**DATA:**
^^^^^^^^^^^^^^^^

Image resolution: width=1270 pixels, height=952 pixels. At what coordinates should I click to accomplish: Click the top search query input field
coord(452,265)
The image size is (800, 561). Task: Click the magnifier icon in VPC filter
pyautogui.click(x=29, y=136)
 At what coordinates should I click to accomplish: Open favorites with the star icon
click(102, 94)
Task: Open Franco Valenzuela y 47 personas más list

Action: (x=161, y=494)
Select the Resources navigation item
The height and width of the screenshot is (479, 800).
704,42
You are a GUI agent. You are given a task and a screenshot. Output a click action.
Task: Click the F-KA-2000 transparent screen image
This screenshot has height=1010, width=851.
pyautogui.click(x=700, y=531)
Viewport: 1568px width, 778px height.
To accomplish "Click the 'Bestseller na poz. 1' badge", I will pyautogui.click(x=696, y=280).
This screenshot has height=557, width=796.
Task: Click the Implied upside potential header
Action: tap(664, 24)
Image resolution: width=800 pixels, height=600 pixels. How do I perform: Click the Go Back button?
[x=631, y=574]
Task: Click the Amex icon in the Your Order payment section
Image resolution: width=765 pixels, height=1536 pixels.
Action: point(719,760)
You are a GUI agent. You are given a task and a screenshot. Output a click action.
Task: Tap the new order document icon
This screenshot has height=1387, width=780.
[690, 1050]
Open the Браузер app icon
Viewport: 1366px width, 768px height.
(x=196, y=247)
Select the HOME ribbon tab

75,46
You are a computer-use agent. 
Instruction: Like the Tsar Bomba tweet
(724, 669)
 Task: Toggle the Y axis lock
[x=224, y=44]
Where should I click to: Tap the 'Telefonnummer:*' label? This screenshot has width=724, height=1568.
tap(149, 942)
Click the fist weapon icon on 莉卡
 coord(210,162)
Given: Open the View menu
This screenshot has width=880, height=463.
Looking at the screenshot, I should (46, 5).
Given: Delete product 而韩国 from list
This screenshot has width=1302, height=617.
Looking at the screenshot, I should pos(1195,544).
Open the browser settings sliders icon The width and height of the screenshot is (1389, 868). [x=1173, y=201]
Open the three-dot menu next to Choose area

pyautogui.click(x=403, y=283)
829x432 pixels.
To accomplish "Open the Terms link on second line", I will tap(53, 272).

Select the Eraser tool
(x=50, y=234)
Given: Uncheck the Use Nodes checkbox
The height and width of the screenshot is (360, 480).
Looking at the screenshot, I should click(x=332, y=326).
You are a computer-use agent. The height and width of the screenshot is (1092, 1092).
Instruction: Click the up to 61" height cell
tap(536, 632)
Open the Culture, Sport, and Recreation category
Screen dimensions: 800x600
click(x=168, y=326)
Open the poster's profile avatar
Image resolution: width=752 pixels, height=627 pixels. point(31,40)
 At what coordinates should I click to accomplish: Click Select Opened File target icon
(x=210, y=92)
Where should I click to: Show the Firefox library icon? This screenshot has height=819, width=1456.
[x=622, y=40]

^^^^^^^^^^^^^^^^

**GOAL:** Please output all of the material above verbatim, line for line, with nothing changed or left out.

**RESULT FOR THIS TASK:**
Image resolution: width=1270 pixels, height=952 pixels. At what coordinates should I click to accomplish: Click the top search query input field
coord(452,265)
The image size is (800, 561). Task: Click the magnifier icon in VPC filter
pyautogui.click(x=29, y=136)
 At what coordinates should I click to accomplish: Open favorites with the star icon
click(102, 94)
Task: Open Franco Valenzuela y 47 personas más list

Action: (x=161, y=494)
Select the Resources navigation item
The height and width of the screenshot is (479, 800).
704,42
You are a GUI agent. You are given a task and a screenshot. Output a click action.
Task: Click the F-KA-2000 transparent screen image
This screenshot has height=1010, width=851.
pyautogui.click(x=700, y=531)
Viewport: 1568px width, 778px height.
To accomplish "Click the 'Bestseller na poz. 1' badge", I will pyautogui.click(x=696, y=280).
This screenshot has height=557, width=796.
Task: Click the Implied upside potential header
Action: tap(664, 24)
Image resolution: width=800 pixels, height=600 pixels. How do I perform: Click the Go Back button?
[x=631, y=574]
Task: Click the Amex icon in the Your Order payment section
Image resolution: width=765 pixels, height=1536 pixels.
Action: point(719,760)
You are a GUI agent. You are given a task and a screenshot. Output a click action.
Task: Tap the new order document icon
This screenshot has height=1387, width=780.
[690, 1050]
Open the Браузер app icon
Viewport: 1366px width, 768px height.
(x=196, y=247)
Select the HOME ribbon tab

75,46
You are a computer-use agent. 
Instruction: Like the Tsar Bomba tweet
(724, 669)
 Task: Toggle the Y axis lock
[x=224, y=44]
Where should I click to: Tap the 'Telefonnummer:*' label? This screenshot has width=724, height=1568.
tap(149, 942)
Click the fist weapon icon on 莉卡
 coord(210,162)
Given: Open the View menu
This screenshot has width=880, height=463.
Looking at the screenshot, I should (46, 5).
Given: Delete product 而韩国 from list
This screenshot has width=1302, height=617.
Looking at the screenshot, I should pos(1195,544).
Open the browser settings sliders icon The width and height of the screenshot is (1389, 868). [x=1173, y=201]
Open the three-dot menu next to Choose area

pyautogui.click(x=403, y=283)
829x432 pixels.
To accomplish "Open the Terms link on second line", I will tap(53, 272).

Select the Eraser tool
(x=50, y=234)
Given: Uncheck the Use Nodes checkbox
The height and width of the screenshot is (360, 480).
Looking at the screenshot, I should click(x=332, y=326).
You are a computer-use agent. The height and width of the screenshot is (1092, 1092).
Instruction: Click the up to 61" height cell
tap(536, 632)
Open the Culture, Sport, and Recreation category
Screen dimensions: 800x600
click(x=168, y=326)
Open the poster's profile avatar
Image resolution: width=752 pixels, height=627 pixels. point(31,40)
 At what coordinates should I click to accomplish: Click Select Opened File target icon
(x=210, y=92)
Where should I click to: Show the Firefox library icon? This screenshot has height=819, width=1456.
[x=622, y=40]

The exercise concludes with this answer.